▶ **GIVEN REQUEST**: Echo the lines from the one containing "Task: Select the ellipse shape tool" through the last line, leaving out the pictures.

▶ **WORKING DATA**:
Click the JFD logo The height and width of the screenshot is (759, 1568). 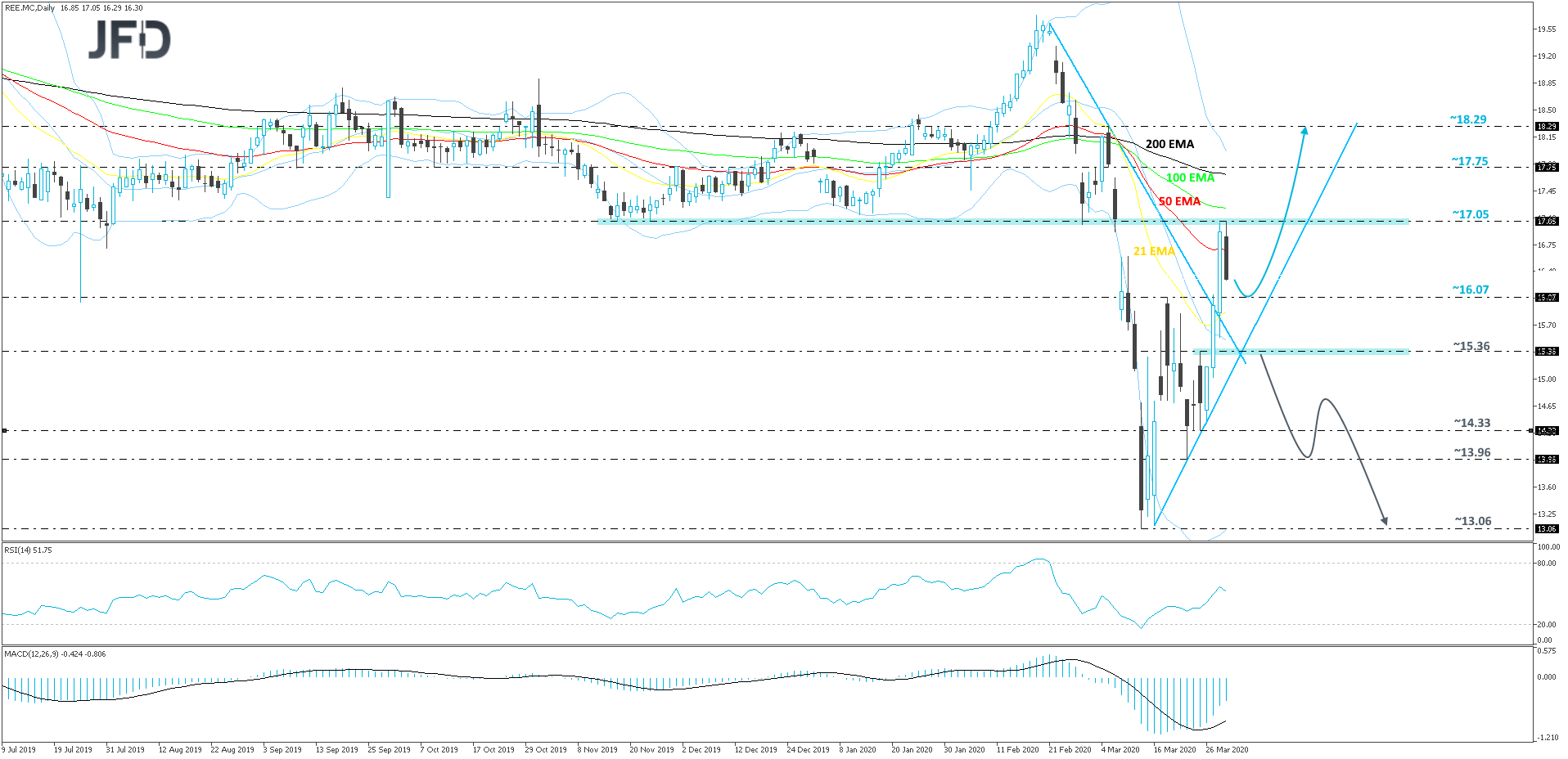(x=129, y=39)
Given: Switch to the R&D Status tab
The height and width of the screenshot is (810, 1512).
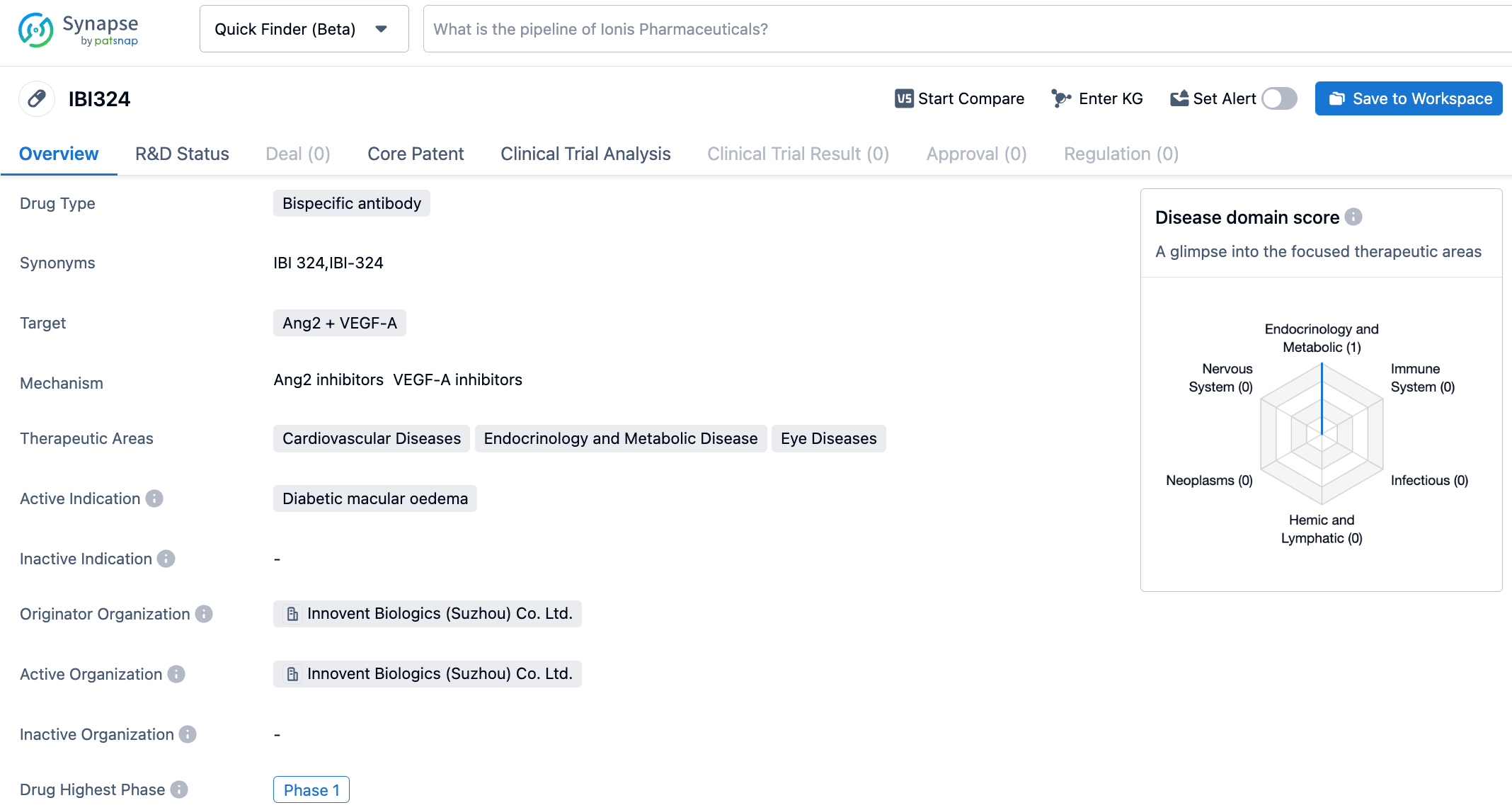Looking at the screenshot, I should point(181,153).
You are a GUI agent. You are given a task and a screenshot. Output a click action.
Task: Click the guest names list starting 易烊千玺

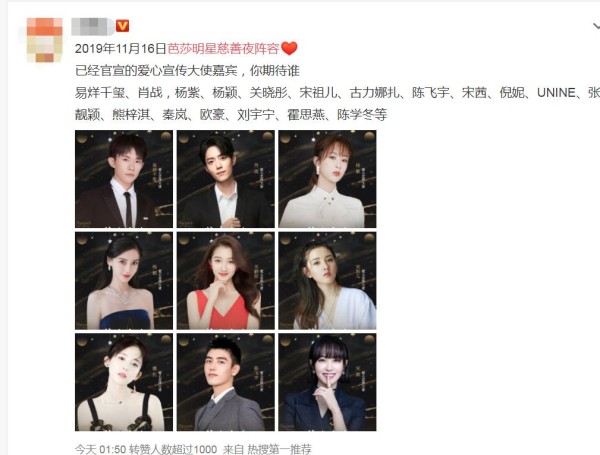pos(338,104)
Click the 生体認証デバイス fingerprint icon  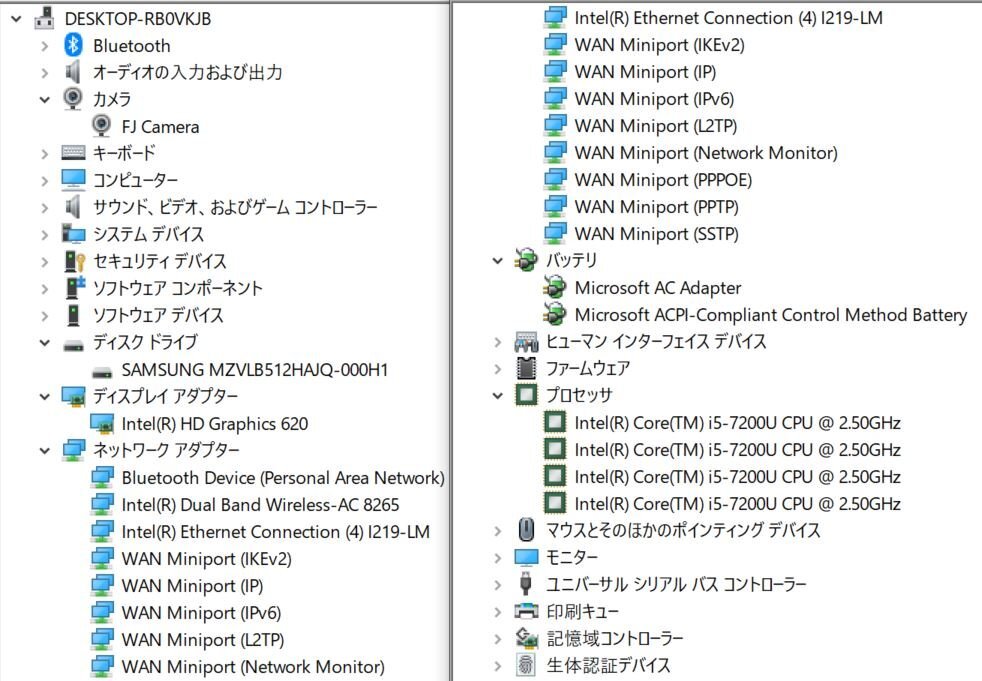pos(526,665)
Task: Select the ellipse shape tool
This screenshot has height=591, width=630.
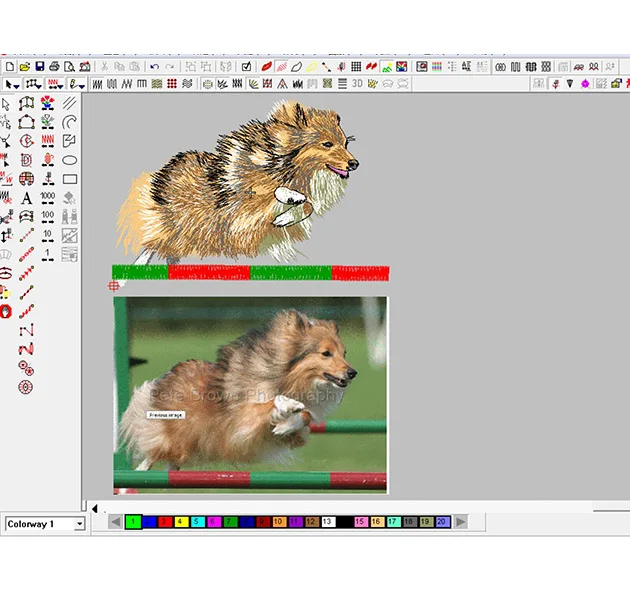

▶ **EXPECTED OUTPUT**:
Task: Select the ellipse shape tool
This screenshot has height=591, width=630.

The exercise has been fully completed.